Depositions of those who signed the agreement, along with the patient/resident (if alive) should be taken after written discovery is completed. Prior to the depositions, do some background investigation into the witnesses, especially Plaintiff’s witnesses. Try to find out their education, job history, interests, prior lawsuits, licenses. If the Plaintiff signatory was a former state representative who was indicted for bribery and corruption (true case), those facts are extremely relevant to show the witness was familiar with legal contracts, and that she has crimen falsi convictions, which diminish her credibility. Also, Google witnesses to find out if they are in the news or on social media. Social Media always helps your investigation (just don’t “friend them”). Additionally, at the deposition of the signatory, present any admission documentation that they refused or declined to sign on behalf of the patient/resident. Typically, the signatory will state the documents were presented as a huge stack of documents, and that they were told to “sign here.” When presented with documents that were declined or refused, the signatory has to admit that they actually did stop and think about the documents presented to them.
Prior to the deposition of the facility representative, meet with the witness to review what they recall about the meeting when the arbitration agreement was signed. They may recall vital information, such as the Plaintiff signatory used to work there (true case). The facility representative can testify to their pattern and practice if they do not recall the Plaintiff. But most important, review the documentation produced by Plaintiff’s counsel. Ask for a copy of any information provided to Plaintiff, including the arbitration agreement. Review this information in detail. Confirm that the arbitration agreement produced by Plaintiff’s counsel is the same as the copy in your possession. You do not want to find out at deposition that Plaintiff’s copy of the agreement does not include your client’s signature! Which leads to the next scenario, when the facility has forgotten to sign the arbitration agreement.

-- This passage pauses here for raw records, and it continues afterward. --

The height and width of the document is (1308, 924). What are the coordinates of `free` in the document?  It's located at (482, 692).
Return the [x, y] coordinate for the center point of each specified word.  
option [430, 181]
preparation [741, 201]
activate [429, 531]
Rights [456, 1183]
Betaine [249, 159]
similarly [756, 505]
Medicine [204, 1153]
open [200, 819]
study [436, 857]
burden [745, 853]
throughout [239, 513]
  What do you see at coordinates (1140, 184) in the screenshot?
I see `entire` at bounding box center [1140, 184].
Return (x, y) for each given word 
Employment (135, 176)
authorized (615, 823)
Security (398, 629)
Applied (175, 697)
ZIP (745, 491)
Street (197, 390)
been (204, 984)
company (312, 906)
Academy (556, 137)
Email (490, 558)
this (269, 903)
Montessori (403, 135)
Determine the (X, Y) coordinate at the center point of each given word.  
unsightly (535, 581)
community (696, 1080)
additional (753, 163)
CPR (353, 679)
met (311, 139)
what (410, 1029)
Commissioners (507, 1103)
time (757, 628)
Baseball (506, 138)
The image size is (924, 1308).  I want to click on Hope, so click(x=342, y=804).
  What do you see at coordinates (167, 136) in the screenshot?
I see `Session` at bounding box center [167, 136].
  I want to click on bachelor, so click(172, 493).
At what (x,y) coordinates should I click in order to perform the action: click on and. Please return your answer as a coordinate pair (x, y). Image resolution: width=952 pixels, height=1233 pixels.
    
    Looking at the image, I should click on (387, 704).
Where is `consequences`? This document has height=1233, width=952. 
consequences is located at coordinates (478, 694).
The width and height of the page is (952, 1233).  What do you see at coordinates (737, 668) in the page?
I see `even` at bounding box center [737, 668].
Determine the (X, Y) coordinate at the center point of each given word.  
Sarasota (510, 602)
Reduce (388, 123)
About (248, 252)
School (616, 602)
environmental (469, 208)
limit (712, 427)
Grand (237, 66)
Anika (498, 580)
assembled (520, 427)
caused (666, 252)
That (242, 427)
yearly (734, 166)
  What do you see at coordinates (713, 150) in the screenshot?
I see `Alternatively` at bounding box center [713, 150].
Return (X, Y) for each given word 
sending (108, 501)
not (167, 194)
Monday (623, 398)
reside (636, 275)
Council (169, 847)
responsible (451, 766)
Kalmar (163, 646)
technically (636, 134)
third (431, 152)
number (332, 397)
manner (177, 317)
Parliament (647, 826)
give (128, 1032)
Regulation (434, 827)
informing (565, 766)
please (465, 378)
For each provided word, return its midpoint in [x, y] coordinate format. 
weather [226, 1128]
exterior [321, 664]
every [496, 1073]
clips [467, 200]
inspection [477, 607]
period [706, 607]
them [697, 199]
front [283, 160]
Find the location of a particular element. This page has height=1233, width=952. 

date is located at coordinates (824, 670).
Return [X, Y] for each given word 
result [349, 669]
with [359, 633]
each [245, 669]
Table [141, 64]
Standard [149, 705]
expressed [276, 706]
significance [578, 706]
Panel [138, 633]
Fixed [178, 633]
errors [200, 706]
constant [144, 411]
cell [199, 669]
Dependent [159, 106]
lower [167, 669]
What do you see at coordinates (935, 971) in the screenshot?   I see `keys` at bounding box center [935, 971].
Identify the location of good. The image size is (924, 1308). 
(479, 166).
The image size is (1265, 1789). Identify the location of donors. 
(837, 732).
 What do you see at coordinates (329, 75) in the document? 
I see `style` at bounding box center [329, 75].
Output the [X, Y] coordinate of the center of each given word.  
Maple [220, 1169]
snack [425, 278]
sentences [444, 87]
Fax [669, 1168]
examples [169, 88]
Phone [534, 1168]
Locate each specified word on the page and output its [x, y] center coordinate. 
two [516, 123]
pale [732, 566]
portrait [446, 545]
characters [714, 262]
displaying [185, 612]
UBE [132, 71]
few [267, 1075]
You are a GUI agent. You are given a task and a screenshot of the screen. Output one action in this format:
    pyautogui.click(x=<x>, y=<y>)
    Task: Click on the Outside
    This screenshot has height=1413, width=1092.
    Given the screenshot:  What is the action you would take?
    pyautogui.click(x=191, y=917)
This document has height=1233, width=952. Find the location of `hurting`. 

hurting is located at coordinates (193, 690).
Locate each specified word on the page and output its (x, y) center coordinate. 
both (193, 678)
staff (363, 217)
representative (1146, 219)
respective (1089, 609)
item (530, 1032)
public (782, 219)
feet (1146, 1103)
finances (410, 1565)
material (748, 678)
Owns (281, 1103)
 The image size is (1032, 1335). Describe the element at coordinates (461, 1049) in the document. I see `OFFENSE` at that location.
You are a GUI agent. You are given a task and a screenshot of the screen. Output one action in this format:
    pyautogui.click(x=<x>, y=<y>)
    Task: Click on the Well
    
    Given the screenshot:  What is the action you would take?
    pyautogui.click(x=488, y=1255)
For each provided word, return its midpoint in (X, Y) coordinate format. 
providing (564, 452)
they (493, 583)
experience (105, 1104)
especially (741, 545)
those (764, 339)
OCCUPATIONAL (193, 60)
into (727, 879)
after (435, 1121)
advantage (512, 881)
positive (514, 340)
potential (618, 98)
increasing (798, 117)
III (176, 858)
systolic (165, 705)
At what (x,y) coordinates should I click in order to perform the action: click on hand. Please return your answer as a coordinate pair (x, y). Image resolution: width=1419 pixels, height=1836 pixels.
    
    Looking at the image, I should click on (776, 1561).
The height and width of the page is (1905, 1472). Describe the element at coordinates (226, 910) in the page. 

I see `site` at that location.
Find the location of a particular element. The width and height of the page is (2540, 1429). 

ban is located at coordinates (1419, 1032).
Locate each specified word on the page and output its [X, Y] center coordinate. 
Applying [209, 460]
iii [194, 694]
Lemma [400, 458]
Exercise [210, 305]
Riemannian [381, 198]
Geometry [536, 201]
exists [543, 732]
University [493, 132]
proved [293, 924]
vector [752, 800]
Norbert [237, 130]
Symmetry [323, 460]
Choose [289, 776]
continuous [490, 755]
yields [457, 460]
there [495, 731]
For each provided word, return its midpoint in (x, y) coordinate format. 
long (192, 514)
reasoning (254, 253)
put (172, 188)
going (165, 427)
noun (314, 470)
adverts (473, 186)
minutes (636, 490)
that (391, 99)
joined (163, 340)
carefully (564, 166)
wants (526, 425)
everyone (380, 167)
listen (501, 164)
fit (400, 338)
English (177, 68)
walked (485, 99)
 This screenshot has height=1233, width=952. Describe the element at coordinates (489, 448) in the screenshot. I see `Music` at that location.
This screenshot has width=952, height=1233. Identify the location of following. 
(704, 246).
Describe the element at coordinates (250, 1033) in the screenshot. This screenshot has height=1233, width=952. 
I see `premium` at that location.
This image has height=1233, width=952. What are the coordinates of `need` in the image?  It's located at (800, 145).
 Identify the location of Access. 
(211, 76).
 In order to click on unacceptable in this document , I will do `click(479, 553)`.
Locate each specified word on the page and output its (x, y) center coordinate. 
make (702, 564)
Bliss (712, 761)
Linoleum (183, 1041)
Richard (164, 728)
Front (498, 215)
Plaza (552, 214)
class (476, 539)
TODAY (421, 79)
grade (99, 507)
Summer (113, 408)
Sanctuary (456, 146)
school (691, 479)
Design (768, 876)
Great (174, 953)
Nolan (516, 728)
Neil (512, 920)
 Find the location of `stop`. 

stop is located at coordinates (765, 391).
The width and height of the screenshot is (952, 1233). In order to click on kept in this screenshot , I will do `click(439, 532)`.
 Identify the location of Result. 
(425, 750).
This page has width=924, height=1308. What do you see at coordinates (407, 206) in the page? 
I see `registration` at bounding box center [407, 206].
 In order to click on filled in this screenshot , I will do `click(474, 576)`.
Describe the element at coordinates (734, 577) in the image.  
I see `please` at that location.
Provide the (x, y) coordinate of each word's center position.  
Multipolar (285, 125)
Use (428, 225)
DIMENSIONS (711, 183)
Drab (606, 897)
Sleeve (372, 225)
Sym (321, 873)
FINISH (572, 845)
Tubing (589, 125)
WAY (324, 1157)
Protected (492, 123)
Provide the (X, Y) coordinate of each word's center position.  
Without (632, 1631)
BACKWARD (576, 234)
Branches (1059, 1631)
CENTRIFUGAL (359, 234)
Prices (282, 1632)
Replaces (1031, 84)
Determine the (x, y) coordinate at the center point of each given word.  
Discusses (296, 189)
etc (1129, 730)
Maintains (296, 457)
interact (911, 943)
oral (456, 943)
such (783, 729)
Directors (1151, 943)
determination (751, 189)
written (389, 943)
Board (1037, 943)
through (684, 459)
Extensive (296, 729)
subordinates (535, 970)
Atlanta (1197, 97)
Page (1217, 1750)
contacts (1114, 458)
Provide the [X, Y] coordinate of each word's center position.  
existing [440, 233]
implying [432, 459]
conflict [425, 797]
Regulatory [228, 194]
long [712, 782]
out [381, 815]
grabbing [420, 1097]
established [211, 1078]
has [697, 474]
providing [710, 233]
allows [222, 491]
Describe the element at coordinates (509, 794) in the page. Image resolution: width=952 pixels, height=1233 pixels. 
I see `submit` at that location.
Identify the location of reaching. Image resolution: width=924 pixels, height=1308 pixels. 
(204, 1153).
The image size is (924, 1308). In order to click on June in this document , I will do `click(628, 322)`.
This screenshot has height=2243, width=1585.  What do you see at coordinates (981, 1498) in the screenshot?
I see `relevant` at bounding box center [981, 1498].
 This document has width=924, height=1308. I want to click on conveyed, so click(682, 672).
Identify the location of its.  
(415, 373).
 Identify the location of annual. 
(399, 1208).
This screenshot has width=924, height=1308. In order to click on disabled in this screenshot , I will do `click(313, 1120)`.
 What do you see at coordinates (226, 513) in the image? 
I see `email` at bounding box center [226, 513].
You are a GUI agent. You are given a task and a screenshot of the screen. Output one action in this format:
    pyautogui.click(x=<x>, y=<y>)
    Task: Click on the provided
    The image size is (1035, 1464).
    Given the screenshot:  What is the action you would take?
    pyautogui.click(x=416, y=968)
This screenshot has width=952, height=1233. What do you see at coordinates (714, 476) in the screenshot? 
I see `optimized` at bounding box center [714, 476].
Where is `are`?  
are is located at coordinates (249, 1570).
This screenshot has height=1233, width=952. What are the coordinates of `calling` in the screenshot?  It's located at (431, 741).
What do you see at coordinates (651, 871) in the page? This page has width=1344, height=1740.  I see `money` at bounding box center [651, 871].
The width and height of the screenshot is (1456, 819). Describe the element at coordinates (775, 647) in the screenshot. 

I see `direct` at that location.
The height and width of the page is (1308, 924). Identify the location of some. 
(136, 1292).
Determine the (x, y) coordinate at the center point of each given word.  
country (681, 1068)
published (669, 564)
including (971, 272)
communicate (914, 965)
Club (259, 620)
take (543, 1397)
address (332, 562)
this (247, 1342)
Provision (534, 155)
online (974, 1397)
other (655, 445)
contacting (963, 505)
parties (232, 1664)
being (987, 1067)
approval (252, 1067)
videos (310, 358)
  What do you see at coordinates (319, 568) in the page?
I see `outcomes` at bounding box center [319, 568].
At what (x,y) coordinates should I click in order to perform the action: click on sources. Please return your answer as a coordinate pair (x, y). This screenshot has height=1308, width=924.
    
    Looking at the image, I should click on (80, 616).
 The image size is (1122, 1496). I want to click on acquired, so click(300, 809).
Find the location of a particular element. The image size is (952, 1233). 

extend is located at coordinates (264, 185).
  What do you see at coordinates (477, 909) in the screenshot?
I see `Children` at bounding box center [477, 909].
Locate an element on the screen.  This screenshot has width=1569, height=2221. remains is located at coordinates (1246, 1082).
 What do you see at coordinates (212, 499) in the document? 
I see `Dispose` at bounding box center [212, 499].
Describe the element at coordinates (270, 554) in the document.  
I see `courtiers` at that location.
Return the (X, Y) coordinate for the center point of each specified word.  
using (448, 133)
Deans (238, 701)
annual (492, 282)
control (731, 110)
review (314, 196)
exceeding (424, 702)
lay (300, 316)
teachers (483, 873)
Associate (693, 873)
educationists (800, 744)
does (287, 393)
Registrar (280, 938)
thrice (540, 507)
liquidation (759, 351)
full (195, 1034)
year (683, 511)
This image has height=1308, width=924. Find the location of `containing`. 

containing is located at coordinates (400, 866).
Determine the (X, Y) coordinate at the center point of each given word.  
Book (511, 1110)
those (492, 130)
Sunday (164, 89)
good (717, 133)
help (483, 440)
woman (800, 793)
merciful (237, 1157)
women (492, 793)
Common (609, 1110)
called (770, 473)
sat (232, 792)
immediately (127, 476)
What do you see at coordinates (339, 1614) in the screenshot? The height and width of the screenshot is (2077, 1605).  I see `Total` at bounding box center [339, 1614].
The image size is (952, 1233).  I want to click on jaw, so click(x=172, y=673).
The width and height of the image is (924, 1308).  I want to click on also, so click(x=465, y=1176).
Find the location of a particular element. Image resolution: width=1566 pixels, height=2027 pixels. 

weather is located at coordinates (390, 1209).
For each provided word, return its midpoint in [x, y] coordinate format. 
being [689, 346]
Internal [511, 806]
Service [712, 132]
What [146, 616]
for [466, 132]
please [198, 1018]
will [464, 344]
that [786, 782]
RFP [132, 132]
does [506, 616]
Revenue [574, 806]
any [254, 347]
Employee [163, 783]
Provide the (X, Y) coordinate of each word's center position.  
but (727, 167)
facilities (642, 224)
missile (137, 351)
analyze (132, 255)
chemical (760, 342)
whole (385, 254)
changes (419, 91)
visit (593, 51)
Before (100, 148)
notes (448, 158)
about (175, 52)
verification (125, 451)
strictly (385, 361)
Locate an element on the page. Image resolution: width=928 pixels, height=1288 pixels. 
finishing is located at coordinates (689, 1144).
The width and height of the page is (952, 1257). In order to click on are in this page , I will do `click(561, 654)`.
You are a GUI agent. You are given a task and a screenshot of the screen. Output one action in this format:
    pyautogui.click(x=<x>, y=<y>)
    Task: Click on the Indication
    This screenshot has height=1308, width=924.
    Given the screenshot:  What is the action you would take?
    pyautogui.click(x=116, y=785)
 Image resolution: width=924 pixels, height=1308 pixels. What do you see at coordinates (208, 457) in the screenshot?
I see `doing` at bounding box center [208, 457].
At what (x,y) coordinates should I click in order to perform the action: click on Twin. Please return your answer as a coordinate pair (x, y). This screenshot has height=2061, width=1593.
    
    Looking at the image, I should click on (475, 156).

Hopefully this doesn’t happen, but if the facility forgets to sign the agreement, try to find other evidence of mutual assent. Look to the written discovery responses and deposition testimony that Plaintiff recalls meeting with the facility representative and can identify them; confirm all parties names included in preamble of the agreement; determine if the facility representative initialed any sections within the agreement; determine if the terms of the agreement are completed, i.e., no blanks; and determine if the agreement was dated. 
By looking beyond the four corners of the agreement, and conducting thorough arbitration- related discovery, you can present the best evidence in support of your preliminary objection to enforce arbitration.